La dimension géopolitique du vote, présentée par les anti-Georgescu comme un combat entre un atlantiste et candidat européen et un admirateur de Poutine, est quasiment absente du discours des électeurs d’extrême droite. Seule amertume envers le « étrangers » qui auraient pillé les ressources de la Roumanie en achetant des terres, des forêts et des usines depuis la chute du communisme. «Quand nous voulons acheter de la nourriture, nous allons à Kaufland [une chaîne de supermarchés d’origine allemande, ndlr] qui nous vendent cher les produits étrangers.
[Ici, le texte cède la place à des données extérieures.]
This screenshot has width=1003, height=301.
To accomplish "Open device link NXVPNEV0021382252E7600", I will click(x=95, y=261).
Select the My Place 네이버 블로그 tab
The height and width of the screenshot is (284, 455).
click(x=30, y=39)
Certes, nous avons de bonnes terres, qui produisent de bonnes choses, mais nous vendons tout. »peste Vasile, la cinquantaine et avec une casquette collée sur sa calvitie. Son argumentation reprend l’une des seules idées exposées dans le programme de Georgescu, intitulé « Nourriture, eau, énergie ». Il promeut les idées autarciques, la promotion des petites exploitations agricoles et la production d’énergie locale.
«Le soutien à Calin Georgescu et à l’extrême droite trouve également ses racines dans l’inquiétude que ressentent certains Roumains de l’étranger à l’égard de leur identité. Ils ne se sentent pas à l’aise avec les personnes LGBT ou racialisées et veulent en réponse protéger l’identité chrétienne de la Roumanie. souligne également Antonia Jeflea. Sur les réseaux sociaux de la diaspora, des dizaines de mèmes circulent proclamant “Si vous votez pour Lasconi, vous aurez deux papas” ou coller l’étiquette “Électeur USR» sur des photos de personnes trans. Une obsession cette fois commune à toute l’extrême droite du continent.